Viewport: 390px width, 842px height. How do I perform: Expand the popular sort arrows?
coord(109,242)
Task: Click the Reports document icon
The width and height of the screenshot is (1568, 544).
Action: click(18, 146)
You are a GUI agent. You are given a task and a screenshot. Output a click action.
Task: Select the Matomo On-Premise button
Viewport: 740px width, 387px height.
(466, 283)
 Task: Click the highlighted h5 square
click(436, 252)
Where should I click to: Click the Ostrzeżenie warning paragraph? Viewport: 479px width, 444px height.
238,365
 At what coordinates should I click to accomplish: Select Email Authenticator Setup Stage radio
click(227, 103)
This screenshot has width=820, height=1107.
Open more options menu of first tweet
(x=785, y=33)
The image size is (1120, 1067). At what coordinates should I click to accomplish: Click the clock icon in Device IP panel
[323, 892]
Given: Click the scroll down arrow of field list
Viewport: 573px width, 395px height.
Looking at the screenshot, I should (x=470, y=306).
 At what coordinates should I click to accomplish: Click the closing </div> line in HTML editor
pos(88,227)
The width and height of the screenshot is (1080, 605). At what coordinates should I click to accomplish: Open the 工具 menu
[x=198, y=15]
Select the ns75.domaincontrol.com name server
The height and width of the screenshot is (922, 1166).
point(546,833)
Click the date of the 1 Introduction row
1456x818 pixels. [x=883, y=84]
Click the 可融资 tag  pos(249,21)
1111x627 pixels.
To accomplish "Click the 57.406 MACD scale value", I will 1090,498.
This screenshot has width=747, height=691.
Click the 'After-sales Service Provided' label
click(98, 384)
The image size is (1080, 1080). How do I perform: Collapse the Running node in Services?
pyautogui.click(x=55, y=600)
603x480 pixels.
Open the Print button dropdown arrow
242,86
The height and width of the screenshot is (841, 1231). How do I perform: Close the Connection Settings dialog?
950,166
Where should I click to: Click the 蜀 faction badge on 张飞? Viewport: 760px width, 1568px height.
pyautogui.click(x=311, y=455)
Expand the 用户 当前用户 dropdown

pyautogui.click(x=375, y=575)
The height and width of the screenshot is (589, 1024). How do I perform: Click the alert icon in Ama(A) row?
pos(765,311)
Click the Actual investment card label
:::::
*Problem details:* Would you transcribe the listing word for word?

*Response for this exercise:*
Viewport: 390px width, 842px height. How do I perform: Expand the popular sort arrows?
coord(109,242)
Task: Click the Reports document icon
The width and height of the screenshot is (1568, 544).
Action: click(18, 146)
You are a GUI agent. You are given a task and a screenshot. Output a click action.
Task: Select the Matomo On-Premise button
Viewport: 740px width, 387px height.
(466, 283)
 Task: Click the highlighted h5 square
click(436, 252)
Where should I click to: Click the Ostrzeżenie warning paragraph? Viewport: 479px width, 444px height.
238,365
 At what coordinates should I click to accomplish: Select Email Authenticator Setup Stage radio
click(227, 103)
This screenshot has width=820, height=1107.
Open more options menu of first tweet
(x=785, y=33)
The image size is (1120, 1067). At what coordinates should I click to accomplish: Click the clock icon in Device IP panel
[323, 892]
Given: Click the scroll down arrow of field list
Viewport: 573px width, 395px height.
Looking at the screenshot, I should (x=470, y=306).
 At what coordinates should I click to accomplish: Click the closing </div> line in HTML editor
pos(88,227)
The width and height of the screenshot is (1080, 605). At what coordinates should I click to accomplish: Open the 工具 menu
[x=198, y=15]
Select the ns75.domaincontrol.com name server
The height and width of the screenshot is (922, 1166).
point(546,833)
Click the date of the 1 Introduction row
1456x818 pixels. [x=883, y=84]
Click the 可融资 tag  pos(249,21)
1111x627 pixels.
To accomplish "Click the 57.406 MACD scale value", I will 1090,498.
This screenshot has width=747, height=691.
Click the 'After-sales Service Provided' label
click(98, 384)
The image size is (1080, 1080). How do I perform: Collapse the Running node in Services?
pyautogui.click(x=55, y=600)
603x480 pixels.
Open the Print button dropdown arrow
242,86
The height and width of the screenshot is (841, 1231). How do I perform: Close the Connection Settings dialog?
950,166
Where should I click to: Click the 蜀 faction badge on 张飞? Viewport: 760px width, 1568px height.
pyautogui.click(x=311, y=455)
Expand the 用户 当前用户 dropdown

pyautogui.click(x=375, y=575)
The height and width of the screenshot is (589, 1024). How do I perform: Click the alert icon in Ama(A) row?
pos(765,311)
Click the Actual investment card label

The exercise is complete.